内容の順序を考えるにあたって、時間的に最後の点から始めるのがふさわしいと考えました。つまり、1992年5月17日に聖座が荘厳に認めたモンセニョール エスクリバー・デ・バラゲル師の聖性についてです。特にそのキリスト者としての生き方、観想生活、英雄的に生きた徳などについて扱いました。つまり、1976年の拙書「小伝」においては、ほとんど触れなかった点です。それは、本書は歴史的な伝記ではなく、聖ホセマリアの霊的な面を知るための手助けとなるべきだと考えるからです。

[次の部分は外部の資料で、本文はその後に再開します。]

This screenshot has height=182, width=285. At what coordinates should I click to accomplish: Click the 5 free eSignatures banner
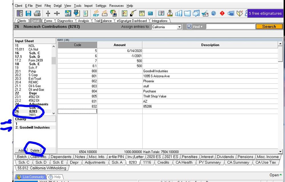click(x=265, y=13)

勿論、オプス・デイの精神が、今日の人びとの、そして文化の現実と結びつく点に焦点をあてることは、私にとっても興味深いものです。この点については、ホセマリア・エスクリバー師の英雄的諸徳についての列聖省が出した教皇令に含まれている視点に沿って、霊性神学の観点から話す必要があると思います。この教皇令は次のように述べています。「『この世の現実の中で、またそれを通して』聖性に向かおうというこのメッセージは、摂理的な現実性を帯びてくる。事実、現在は人間的な価値が高揚されると同時に世界の内在的な見方、つまり世界を神から離して考える傾向が強くなっているからである。さらに、このメッセージは、地上における人間の任務であり不朽の尊厳の印である仕事を通して、神との一致を求めるようキリスト信者を招くので、時代の変化や歴史的な状況を超えて常に霊的な光の尽きない源であり続けるだろう。」(ローマ、1990年4月9日) 1950年、ピオ12世はこの精神を最終的に認可されました。聖ホセマリア・エスクリバーが1928年から説き続けて来た信徒に関する教えおよび神学は、第2バチカン公会議によって教会の教えとなっています。この公会議においては、特別教区と属人区の設置も、パウロ6世のもとで繰り広げられ導入され、後に、ヨハネ・パウロ2世教皇が創立の精神と合致して、オプス・デイに教会法の規定を適用させることを可能にしました。このような背景やオプス・デイの歴史と創立者の生涯との関係を無視することなく、ここでは、私はむしろ、聖ホセマリアの人柄とその精神におけるキリストとの体験およびそのキリスト教的生活に関心をおきました。つまり、20世紀に生き、そして亡くなった一人の聖人の新しい側面を探すことです。